Formulation for Calculating TKDN In Indonesia

The formulation for calculating TKDN is as follows:
%TKDN for Goods = ((Production Cost - Foreign Component Cost) / Production Cost) * 100%

For example, for a car with domestic component costs of IDR 100 million and foreign component costs of IDR 50 million, the TKDN calculation is:
TKDN = ((100 - 50) / 100) * 100% = 50%

Another example, a CNC machine with domestic component costs of IDR 200 million and foreign component costs of IDR 100 million, has a TKDN calculation as follows:
TKDN = ((200 - 100) / 200) * 100% = 50%

The Indonesian government has also set target TKDN values for several industrial sectors, such as the pharmaceutical industry, which is targeted to reach 50% by 2024, the electronics industry 70% by 2025, and the automotive industry 80% by 2030. The hope of this policy is for domestic products to continue to develop in terms of quality and for the public to prefer local products over imported products.

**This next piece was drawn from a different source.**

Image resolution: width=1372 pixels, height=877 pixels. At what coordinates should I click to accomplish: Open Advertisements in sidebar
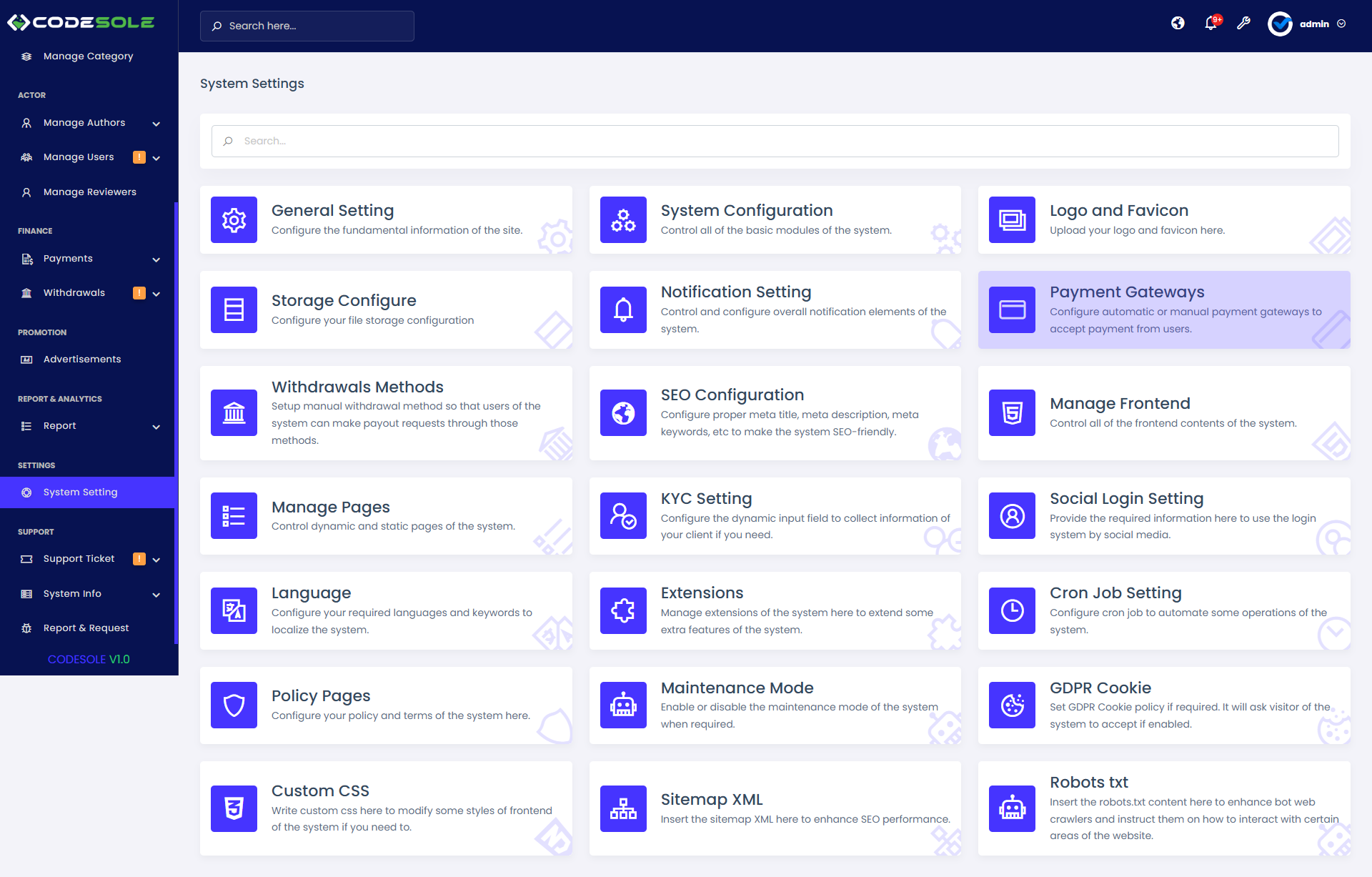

In the highly competitive era of globalization, TKDN is the key to sustainable economic growth and competitiveness of the domestic industry.

With the support of the public and improvement in the quality of local products, the TKDN policy is expected to drive the development of the national industry and reduce dependence on imported products, which in turn will strengthen Indonesia's economy.